Wir haben ein Büro in Hülben und eines in Hechingen. Keine Weltstädte, für uns aber genau richtig, weil wir viele unserer Kunden direkt vor der Haustür haben. Und da wir ohnehin viel digital und remote arbeiten, macht es im Grunde auch keinen Unterschied, wo wir sitzen. Für potenzielle Kunden sind wir aber nicht so sichtbar wie Unternehmen, die zum Beispiel in einer Universitätsstadt angesiedelt sind – viele vermuten die Innovation eher in den Ballungsräumen als auf dem Land. Das macht uns zu einem Hidden Champion im wahrsten Sinn des Wortes. /
„Ausdauer war schon immer unsere Stärke“
Christian Keller, Geschäftsführer der Joline GmbH & Co. KG, Hechingen
Wir sind auf minimalinvasive Technologien für die Medizintechnik spezialisiert.
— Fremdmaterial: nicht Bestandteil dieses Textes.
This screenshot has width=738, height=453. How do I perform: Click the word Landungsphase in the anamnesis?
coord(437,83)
In den 25 Jahren unserer Firmengeschichte haben wir dabei vom Katheter bis zum Stent so einige innovative Lösungen auf den Markt gebracht. Wobei man in diesem Kontext anmerken muss, dass die Medizintechnik keine besonders schnelllebige Industrie ist, da die Zulassungsverfahren – aus gutem Grund – ausgesprochen komplex sind. Von der innovativen Idee bis zum marktreifen Produkt ist es in unserer Branche daher oft ein langer Weg.
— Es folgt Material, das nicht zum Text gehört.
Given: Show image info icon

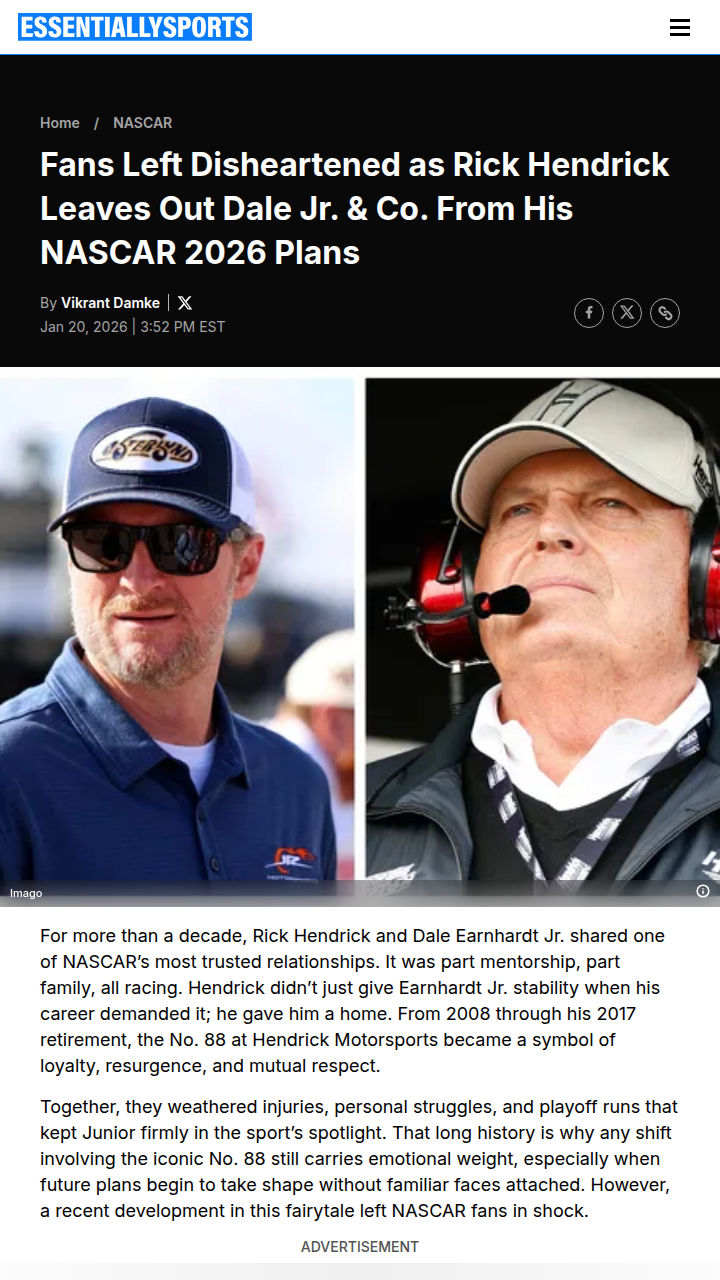Looking at the screenshot, I should click(x=703, y=891).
Ausdauer war aber zum Glück schon immer unsere Stärke und tatsächlich entstehen auch just im Moment neue Produkte, über die wir hoffentlich schon bald mehr verraten können. Außerdem wachsen wir stark; allein im vergangenen Jahr haben wir unsere Belegschaft um 20 Prozent vergrößert. Um mehr Raum für Produktion, Lager und Verwaltung zu schaffen, planen wir daher gerade einen Neubau. /
„Es ist schwer, Fördermittel zu erhalten“
Dr. Dietmar Schaffarczyk, Gesellschafter der Odilia Vision GmbH, Tübingen
Wir entwickeln medizinische Software zur Rehabilitation von Gesichtsfeldausfällen, wie sie etwa nach Schlaganfällen auftreten. Solche Ausfälle sind nicht heilbar, aber man kann sie kompensieren. Lernen die Patienten, „in den blinden Fleck hineinzuschauen“, können sie viele Probleme vermeiden – zum Beispiel, dass sie sich nicht außer Haus trauen, weil der Verkehr zu gefährlich ist. Ein Produkt wie unseres, das diesen Lernprozess digital unterstützt, gibt es bisher nicht.
Trotzdem war und ist es schwer, Fördermittel für die Entwicklung zu erhalten. Das ist aber nicht dem Standort Neckar-Alb geschuldet: Als Medizintechnik-Start-up hat man es nicht leicht, wenn man weder ein etabliertes Unternehmen noch eine Universität im Rücken hat. Wer Lean Management betreibt und mit Freelancern arbeitet, um die Kosten zu senken, fällt in Deutschland aus fast jedem Fördersystem. /
Das muss aus Sicht der IHK getan werden
- Standortbedingungen für regionale Unternehmen weiter verbessern, um (mehr) Investitionen in Innovationen und Zukunftstechnologien zu ermöglichen
- Die Region Neckar-Alb zu einem bedeutsamen „Green Tech“-Standort ausbauen: Die Entwicklung von Umwelt- und Klimaschutztechnologien sowie von Lösungen zur Energie-, Rohstoff und Materialeffizienz bietet heimischen Unternehmen gute Chancen, weiter zu wachsen und eine Vorreiterrolle in diesem wichtigen Zukunftsmarkt einzunehmen.